Since I've installed a dual-GPU graphics card today I'm wondering how to utilize both GPUs using two independent host threads. The problem is that the program crashes without any error output as soon as I start the second thread, which initializes a completely new platform. The only difference between the two threads is that thread A uses device 0 and thread B uses device 1.
I know that I can use the same platform and simply create a new context and add the second device to that context. But that would lead to some major changes in my code. Therefore, I'm looking for the simpliest way.
What works is: Compile program with one thread and choose device 0. Execute program. Compile program with one thread and device 1. Execute program.
Now both programs run in their own processes and that works fine. But as soon as I try to utilize both devices in one process it fails.
As I said both threads have their own cl_platform objects (and of course all other objects belonging to the platform). Actually they don't share anything at all. I don't understand why there are problems.
PS: Sometimes I do get a message from the system:
pure virtual method called
terminate called without an active exception
Aborted (core dumped)
That explains a lot ... There are many clSetKernelArg() calls in my program. Thanks.
edit: Quote from OpenCL documentation:
"An OpenCL API call is considered to be thread-safe if the internal state as managed by OpenCL remains consistent when called simultaneously by multiple host threads. OpenCL API calls that are thread-safe allow an application to call these functions in multiple host threads without having to implement mutual exclusion across these host threads i.e. they are also re-entrant-safe.
All OpenCL API calls are thread-safe except
clSetKernelArg, which is safe to call from any host thread, and is safe to call re-entrantly so long as concurrent calls operate on different cl_kernel objects. However, the behavior of the cl_kernel object is undefined if
clSetKernelArg is called from multiple host threads on the same cl_kernel object at the same time. "

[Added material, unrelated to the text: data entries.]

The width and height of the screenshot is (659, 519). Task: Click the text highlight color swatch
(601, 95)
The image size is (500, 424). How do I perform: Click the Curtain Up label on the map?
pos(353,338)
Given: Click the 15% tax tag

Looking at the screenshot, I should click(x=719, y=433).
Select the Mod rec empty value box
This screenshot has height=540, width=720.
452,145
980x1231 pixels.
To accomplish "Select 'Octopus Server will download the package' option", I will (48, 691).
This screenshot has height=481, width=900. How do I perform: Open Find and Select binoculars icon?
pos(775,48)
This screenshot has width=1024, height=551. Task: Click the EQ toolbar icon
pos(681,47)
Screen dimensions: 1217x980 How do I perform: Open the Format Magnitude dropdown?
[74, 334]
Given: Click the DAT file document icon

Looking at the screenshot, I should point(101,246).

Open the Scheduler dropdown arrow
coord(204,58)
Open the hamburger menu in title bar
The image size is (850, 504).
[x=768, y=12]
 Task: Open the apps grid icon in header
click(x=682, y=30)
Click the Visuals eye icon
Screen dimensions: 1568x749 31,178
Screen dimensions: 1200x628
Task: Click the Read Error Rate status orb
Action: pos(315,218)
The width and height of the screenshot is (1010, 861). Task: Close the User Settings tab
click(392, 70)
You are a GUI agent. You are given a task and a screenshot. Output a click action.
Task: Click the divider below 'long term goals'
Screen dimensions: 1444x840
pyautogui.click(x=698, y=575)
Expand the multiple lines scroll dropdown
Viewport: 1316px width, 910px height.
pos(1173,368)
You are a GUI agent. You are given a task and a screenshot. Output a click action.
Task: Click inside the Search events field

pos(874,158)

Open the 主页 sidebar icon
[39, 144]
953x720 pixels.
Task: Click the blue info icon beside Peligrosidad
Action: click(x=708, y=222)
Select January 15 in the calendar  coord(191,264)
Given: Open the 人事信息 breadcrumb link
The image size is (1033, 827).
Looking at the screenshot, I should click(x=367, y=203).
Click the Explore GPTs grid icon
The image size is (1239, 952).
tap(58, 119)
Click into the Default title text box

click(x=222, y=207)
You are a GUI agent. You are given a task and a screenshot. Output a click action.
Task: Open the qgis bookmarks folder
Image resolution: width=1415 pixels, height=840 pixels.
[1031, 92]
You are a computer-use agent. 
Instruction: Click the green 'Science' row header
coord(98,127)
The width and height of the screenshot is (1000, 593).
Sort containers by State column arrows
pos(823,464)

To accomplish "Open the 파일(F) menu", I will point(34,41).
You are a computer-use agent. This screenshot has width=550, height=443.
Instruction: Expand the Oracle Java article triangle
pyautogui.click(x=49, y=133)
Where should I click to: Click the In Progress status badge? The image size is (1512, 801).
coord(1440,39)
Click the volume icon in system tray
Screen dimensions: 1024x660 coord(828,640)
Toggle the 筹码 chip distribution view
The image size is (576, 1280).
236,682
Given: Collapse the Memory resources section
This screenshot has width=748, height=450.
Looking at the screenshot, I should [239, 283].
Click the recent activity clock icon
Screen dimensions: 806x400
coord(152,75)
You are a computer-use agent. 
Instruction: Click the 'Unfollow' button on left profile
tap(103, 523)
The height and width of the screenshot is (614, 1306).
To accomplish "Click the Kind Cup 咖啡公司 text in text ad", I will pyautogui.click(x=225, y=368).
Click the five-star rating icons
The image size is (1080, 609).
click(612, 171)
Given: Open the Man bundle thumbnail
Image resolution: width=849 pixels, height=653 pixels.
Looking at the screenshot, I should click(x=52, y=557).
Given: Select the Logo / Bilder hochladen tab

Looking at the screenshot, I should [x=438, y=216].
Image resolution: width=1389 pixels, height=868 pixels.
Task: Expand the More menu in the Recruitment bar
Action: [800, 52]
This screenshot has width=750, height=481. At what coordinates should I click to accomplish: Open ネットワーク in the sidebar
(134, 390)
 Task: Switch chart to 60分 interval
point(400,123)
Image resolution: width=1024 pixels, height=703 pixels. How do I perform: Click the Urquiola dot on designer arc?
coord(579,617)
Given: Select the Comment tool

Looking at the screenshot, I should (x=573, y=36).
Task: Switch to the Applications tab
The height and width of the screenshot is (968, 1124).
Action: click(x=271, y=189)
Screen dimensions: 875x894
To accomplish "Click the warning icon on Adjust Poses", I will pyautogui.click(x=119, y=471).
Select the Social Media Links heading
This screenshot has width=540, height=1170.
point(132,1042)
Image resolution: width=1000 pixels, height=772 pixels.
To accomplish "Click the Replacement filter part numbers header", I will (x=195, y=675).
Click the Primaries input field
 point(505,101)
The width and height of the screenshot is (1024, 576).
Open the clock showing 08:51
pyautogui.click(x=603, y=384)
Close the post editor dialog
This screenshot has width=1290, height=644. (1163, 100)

Since each thread in my program has its own cl_kernel objects clSetKernelArg() shouldn't cause any problems.
problem with clSetKernelarg() is that between setting argument and queuing another thread can change argument so you end up with wrong arguments. if you manage lock cl_kernel during whole set-queue you can share one kernel between threads.
did you run multi device example from SDK? you should create simple test case which can be tested by AMD. otherwise they can't help you.
Since the threads use a separate context -- I dont think clSetKernelArg() is a problem for you.
Multi-threading was introduced in OpenCL 1.1. Please read the appendix section for more information on this.
Can you tell the following?
1. Which GPU cards you are using?
2. If AMD, which version of Catalyst driver are you using?
3. Which OS? Bitness?
If possible, Please post a small repro-case. We can validate it from our end.